EXCERPTED DATA: Begin
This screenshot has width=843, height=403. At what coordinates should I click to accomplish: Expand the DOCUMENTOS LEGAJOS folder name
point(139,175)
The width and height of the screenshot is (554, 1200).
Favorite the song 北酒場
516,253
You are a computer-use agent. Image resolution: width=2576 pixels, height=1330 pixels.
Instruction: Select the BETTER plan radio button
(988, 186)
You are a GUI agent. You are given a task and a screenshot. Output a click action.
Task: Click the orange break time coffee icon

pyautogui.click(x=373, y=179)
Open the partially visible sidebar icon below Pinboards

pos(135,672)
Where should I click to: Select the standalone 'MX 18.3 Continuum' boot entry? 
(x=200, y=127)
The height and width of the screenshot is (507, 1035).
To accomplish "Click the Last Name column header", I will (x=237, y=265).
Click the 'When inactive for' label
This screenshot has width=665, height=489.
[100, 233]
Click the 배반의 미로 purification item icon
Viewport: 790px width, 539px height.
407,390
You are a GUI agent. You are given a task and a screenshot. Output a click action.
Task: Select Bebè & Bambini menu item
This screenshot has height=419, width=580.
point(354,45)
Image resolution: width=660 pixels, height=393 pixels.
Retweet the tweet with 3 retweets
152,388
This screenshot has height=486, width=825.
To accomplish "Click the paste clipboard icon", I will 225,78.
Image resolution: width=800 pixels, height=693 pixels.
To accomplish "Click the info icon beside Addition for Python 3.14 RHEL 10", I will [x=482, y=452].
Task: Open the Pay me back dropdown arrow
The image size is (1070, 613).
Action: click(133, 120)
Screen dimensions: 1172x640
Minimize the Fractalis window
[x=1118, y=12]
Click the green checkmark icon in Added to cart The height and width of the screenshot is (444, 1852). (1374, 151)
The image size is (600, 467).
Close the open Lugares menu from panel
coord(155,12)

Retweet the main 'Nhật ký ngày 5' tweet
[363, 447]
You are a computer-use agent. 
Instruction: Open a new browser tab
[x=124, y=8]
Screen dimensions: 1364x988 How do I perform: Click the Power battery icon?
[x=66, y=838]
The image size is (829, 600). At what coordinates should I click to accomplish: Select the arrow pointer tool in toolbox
EXCERPTED DATA: End
**EXERCISE OBJECTIVE**
A line belongs in the answer if it contains the word "computer"; copy every such line from the data above.

**TASK OUTPUT**
You are a computer-use agent. Image resolution: width=2576 pixels, height=1330 pixels.
You are a computer-use agent. 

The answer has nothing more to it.